[Collected data]
★ ★ ★ ★ ★ ★ ★

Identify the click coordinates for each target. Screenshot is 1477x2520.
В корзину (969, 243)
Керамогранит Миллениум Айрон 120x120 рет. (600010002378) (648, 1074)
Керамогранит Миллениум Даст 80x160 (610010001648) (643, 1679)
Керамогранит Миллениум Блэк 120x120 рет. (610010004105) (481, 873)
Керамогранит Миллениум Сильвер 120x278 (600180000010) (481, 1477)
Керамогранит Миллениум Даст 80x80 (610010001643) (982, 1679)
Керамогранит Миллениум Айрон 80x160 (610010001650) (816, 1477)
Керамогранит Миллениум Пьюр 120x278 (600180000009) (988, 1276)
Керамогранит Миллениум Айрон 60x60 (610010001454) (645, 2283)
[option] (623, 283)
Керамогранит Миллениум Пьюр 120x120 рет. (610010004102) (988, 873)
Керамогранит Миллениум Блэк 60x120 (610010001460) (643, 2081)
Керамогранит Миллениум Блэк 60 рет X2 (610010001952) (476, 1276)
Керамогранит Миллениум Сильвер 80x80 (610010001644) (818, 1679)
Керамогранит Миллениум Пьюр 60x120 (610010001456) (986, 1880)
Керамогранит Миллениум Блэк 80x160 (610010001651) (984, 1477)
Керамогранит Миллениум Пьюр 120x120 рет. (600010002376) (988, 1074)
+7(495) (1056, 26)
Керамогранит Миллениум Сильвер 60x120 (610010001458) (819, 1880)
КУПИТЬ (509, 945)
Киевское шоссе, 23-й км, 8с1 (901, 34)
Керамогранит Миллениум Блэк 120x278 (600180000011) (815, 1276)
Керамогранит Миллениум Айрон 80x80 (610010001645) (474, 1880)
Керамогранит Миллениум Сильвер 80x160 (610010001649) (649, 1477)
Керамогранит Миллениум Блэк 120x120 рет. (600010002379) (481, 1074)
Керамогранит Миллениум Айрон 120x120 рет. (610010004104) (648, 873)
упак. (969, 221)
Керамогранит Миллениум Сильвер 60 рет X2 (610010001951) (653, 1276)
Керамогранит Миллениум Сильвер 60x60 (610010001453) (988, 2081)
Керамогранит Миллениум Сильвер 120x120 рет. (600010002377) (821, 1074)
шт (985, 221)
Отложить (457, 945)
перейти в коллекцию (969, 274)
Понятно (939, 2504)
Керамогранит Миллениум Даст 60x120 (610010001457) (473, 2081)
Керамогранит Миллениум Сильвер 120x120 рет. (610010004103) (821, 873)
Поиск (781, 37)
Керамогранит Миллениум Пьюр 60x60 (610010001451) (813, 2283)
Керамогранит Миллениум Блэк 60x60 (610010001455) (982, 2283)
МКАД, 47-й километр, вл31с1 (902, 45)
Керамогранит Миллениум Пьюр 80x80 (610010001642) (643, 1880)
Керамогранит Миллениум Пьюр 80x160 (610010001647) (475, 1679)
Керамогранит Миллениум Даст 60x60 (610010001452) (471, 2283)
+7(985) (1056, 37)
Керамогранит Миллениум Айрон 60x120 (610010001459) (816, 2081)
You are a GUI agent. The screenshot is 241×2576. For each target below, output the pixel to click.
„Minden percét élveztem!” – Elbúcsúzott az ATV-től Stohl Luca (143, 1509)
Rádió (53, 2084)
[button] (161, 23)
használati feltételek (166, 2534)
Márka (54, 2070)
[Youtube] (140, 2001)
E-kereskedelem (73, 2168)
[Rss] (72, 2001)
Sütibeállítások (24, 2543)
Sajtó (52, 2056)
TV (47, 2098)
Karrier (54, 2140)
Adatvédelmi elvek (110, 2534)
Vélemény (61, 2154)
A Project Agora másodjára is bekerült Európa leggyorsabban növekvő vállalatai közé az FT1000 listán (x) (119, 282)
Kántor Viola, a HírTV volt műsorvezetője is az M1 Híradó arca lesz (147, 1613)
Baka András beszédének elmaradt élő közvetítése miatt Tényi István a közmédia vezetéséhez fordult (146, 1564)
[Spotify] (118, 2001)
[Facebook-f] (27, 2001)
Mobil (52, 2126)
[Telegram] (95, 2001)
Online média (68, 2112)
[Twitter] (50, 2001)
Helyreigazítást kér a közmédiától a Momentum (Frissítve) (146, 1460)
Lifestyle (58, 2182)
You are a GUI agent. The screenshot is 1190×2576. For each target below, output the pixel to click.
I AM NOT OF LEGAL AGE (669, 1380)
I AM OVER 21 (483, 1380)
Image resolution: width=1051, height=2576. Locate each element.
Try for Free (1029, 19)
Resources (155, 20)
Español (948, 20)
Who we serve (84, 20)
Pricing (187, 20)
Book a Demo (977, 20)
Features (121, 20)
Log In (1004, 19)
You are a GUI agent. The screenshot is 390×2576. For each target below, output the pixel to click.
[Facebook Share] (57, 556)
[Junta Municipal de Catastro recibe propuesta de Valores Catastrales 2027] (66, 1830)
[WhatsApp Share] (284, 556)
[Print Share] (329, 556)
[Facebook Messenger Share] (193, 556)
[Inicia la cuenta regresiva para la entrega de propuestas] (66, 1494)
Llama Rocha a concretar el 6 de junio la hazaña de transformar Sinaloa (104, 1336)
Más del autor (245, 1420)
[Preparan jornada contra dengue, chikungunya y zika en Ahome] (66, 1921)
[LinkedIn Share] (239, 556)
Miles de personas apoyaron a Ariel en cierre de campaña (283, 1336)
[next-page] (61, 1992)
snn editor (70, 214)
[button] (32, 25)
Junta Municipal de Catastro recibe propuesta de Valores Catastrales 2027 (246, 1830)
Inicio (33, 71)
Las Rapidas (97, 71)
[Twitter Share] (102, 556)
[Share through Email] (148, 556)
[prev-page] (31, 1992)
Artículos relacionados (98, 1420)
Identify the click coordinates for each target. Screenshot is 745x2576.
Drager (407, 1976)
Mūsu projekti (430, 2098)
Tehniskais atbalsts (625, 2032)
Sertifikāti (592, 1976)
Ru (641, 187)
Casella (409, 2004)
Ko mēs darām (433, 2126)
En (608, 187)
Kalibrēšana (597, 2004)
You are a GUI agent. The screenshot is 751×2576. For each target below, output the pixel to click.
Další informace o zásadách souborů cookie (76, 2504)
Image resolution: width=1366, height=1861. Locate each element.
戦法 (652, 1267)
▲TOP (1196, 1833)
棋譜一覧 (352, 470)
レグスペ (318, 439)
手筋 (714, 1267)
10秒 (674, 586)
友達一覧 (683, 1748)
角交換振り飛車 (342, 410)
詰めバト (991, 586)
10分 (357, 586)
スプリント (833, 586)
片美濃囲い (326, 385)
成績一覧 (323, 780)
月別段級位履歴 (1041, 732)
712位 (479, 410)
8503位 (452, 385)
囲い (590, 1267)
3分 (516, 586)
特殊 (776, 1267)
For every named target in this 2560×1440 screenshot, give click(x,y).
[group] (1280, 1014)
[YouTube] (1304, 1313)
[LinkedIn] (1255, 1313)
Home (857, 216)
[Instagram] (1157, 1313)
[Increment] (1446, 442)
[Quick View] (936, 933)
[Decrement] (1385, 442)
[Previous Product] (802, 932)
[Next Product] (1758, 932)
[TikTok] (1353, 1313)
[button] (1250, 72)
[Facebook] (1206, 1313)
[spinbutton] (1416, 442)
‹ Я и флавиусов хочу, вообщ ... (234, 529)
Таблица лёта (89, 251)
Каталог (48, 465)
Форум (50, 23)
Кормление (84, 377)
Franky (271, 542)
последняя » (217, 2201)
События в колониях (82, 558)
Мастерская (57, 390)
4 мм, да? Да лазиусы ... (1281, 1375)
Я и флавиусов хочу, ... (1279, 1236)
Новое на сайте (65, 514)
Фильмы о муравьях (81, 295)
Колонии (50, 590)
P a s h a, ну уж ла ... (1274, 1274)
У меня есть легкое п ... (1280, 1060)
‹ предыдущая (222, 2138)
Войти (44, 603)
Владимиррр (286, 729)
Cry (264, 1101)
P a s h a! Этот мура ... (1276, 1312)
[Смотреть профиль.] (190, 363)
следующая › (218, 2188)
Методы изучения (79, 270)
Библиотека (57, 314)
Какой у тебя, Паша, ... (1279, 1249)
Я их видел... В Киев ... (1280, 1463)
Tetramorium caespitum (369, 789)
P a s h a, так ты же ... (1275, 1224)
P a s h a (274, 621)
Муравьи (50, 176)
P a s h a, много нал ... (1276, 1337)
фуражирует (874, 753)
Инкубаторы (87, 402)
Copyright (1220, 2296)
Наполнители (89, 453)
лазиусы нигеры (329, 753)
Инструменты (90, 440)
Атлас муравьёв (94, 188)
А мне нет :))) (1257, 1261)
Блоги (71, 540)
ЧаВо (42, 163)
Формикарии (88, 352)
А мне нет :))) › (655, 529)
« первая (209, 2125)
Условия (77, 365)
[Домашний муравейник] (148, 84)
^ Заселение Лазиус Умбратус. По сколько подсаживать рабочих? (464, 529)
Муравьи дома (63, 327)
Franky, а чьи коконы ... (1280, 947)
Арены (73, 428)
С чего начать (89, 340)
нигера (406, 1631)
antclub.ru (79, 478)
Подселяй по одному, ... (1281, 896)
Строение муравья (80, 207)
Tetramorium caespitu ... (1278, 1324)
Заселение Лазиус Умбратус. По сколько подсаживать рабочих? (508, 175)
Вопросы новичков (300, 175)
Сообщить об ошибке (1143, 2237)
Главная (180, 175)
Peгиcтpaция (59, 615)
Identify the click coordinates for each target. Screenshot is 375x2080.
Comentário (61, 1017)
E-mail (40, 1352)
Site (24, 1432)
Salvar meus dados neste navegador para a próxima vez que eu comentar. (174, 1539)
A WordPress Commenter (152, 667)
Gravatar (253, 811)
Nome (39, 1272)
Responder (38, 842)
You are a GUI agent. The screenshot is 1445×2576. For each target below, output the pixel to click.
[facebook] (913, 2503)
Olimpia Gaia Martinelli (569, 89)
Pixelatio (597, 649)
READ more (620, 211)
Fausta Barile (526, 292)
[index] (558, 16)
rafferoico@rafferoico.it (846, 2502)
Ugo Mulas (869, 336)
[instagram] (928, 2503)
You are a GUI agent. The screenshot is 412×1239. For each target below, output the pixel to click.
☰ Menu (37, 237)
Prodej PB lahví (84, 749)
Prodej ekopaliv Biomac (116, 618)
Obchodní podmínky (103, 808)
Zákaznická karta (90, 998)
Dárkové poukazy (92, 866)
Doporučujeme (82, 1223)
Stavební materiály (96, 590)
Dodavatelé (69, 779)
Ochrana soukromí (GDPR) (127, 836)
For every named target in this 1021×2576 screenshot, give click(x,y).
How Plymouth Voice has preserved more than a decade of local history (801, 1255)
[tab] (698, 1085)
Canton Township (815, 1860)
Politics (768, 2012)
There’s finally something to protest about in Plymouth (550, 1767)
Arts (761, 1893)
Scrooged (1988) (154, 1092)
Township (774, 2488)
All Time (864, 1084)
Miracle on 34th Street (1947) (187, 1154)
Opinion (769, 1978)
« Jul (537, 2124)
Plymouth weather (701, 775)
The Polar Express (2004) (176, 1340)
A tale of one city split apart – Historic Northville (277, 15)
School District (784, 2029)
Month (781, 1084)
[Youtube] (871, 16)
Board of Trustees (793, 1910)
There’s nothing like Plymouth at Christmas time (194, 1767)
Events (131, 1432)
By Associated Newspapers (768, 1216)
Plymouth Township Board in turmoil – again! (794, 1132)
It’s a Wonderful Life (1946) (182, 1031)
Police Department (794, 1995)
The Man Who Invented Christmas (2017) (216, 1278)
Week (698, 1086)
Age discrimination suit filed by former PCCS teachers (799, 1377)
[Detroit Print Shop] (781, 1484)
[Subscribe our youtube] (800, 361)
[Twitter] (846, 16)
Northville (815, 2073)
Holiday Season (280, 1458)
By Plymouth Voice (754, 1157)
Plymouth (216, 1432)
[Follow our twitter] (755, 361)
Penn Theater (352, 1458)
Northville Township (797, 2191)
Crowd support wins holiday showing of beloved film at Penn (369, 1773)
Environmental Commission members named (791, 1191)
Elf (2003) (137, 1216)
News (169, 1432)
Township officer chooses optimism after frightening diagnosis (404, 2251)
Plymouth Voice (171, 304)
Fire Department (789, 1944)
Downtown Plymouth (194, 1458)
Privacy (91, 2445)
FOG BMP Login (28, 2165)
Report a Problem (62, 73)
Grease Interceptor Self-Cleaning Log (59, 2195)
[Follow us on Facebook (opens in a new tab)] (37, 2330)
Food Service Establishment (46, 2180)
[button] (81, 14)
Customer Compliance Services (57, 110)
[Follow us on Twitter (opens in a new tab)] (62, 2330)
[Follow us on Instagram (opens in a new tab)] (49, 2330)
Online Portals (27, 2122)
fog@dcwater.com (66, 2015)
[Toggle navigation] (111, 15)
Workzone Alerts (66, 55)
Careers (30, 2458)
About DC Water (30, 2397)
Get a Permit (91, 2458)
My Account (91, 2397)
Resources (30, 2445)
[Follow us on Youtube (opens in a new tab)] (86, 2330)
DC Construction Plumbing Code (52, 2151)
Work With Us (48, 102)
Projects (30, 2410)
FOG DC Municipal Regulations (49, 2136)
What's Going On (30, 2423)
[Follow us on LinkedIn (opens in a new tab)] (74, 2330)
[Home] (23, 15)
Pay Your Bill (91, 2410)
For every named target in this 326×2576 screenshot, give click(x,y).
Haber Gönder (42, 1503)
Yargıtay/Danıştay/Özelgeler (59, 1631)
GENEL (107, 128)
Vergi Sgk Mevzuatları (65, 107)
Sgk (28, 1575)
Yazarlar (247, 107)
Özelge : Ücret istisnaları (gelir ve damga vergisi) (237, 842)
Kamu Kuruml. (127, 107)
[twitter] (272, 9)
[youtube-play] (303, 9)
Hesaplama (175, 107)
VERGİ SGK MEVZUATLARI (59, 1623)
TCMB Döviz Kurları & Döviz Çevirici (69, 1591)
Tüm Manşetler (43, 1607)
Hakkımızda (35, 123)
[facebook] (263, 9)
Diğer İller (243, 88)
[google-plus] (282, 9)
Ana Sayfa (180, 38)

★ ★ ★ ★ ★ ★ ★

Problem.
Among the entries, find each line that includes the string "сколько" and copy it.

Solved problem.
^ Заселение Лазиус Умбратус. По сколько подсаживать рабочих? (464, 529)
Заселение Лазиус Умбратус. По сколько подсаживать рабочих? (508, 175)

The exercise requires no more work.